## Görev 1
Aşağıdaki satırlardan "icon" kelimesini içerenleri sayın ve yalnızca bu sayıyı yazın. Büyük-küçük harf ayrımı dikkate alınmalıdır.

## Okuma metni

++++

31 Aralık gecesi ne yapacağınıza karar vermişsinizdir. Peki, yapmamanız gereken şeyleri düşündünüz mü? 

İşte yılbaşında yapmamanız gerekenler;

Türlü türlü programlar, aybaşından planlanan aktiviteler, ne yiyeceğimize ya da ne giyeceğimize dair haftalar öncesinden yapılan alışverişler, gidilecek mekânlar yahut şehirlerin belirlendiği gündür yılbaşı. Ancak istatistiklere bile baksak, karşımıza çıkacak net bir gerçeği de göz ardı edemeyiz: Yılbaşı gecesi hiçbir zaman istediğimiz kadar keyifli ve olaysız geçmez! “Yılbaşı gecesi ne yapmalıyız?” temalı listeler her yerde karşımıza çıkar da, bu her şeyin değişeceğine inandığımız tek gecede neler yapmayacağımızı hiçbir zaman bilmeyiz. Haliyle her yılbaşında yapmamız gereken olasılıkların içerisinde yuvarlanır, ertesi güne bu pişmanlıklarla uyanırız. Bu kısa tavsiyeler yazısında, bu yılbaşı ne yapmamamız gerektiğine ufak bir göz gezdireceğiz.

 

Kalabalık Meydanlardan Uzak Dur!

++++

## Listelenen satırlar
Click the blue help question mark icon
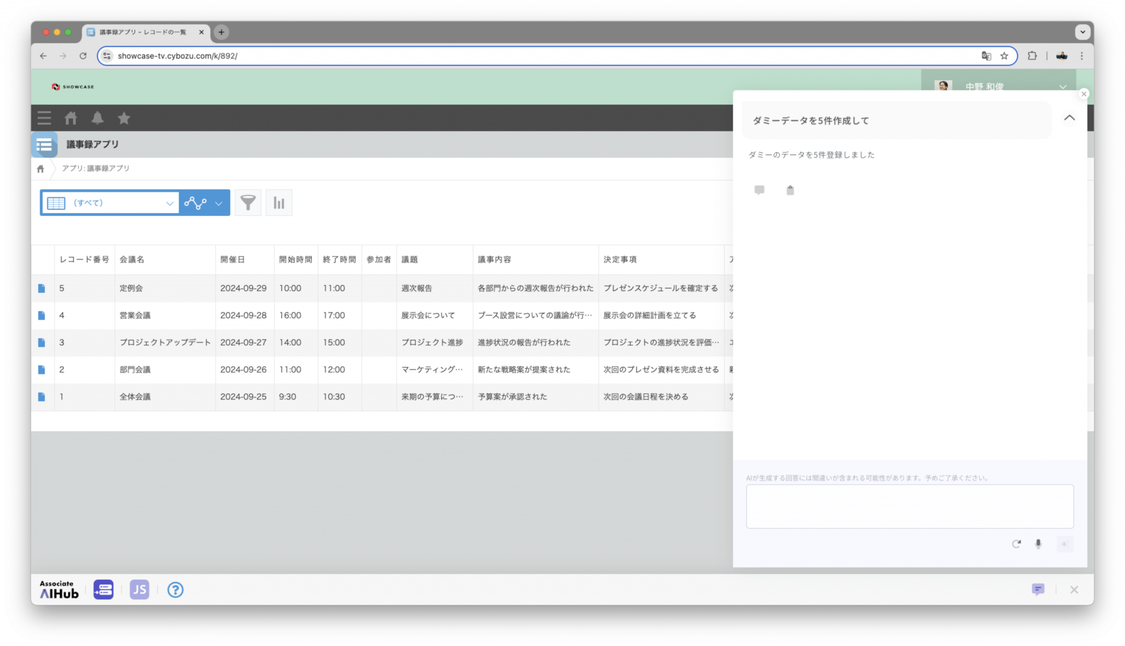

++++

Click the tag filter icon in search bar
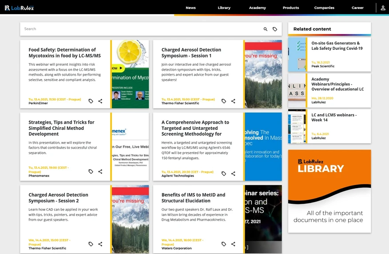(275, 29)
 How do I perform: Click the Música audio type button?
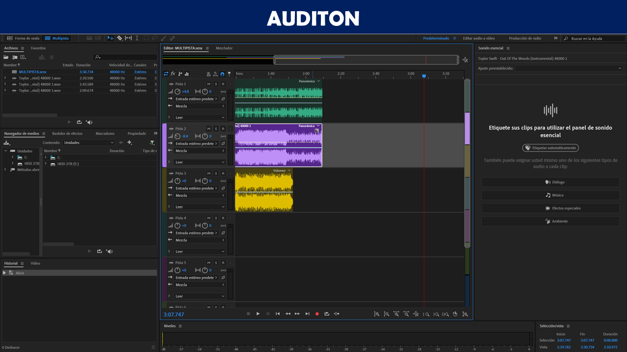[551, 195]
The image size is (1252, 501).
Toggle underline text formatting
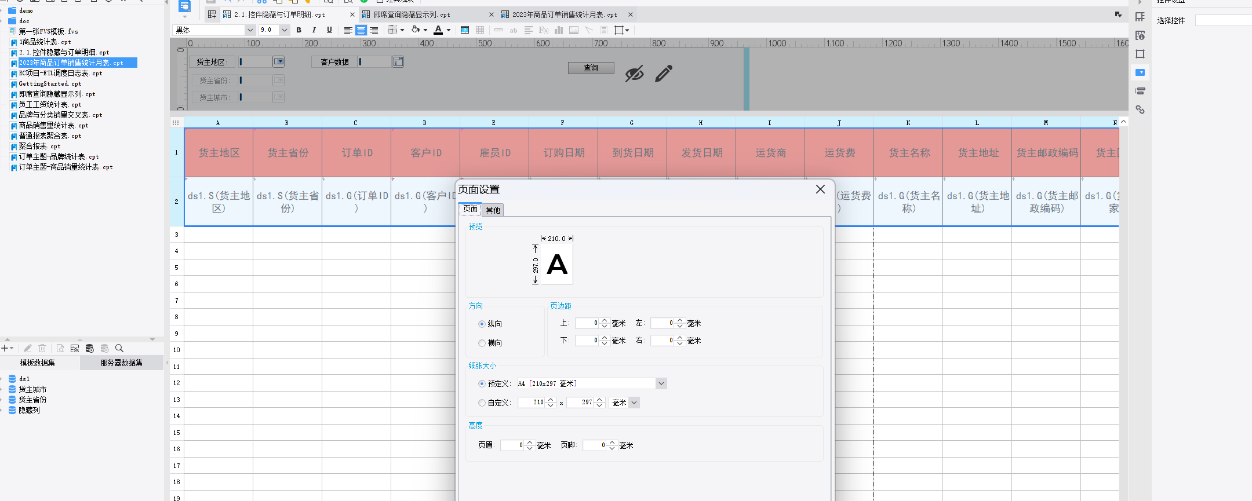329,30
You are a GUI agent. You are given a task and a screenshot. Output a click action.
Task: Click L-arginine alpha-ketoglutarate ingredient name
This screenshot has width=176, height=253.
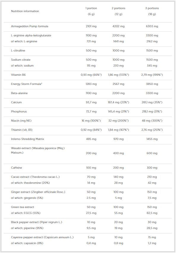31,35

++++

## Görev 2
Yılbaşı yazısına göre yılbaşı gecesi hiçbir zaman nasıl geçmez?

## Görev çıktısı 1
2

## Görev çıktısı 2
İstediğimiz kadar keyifli ve olaysız geçmez.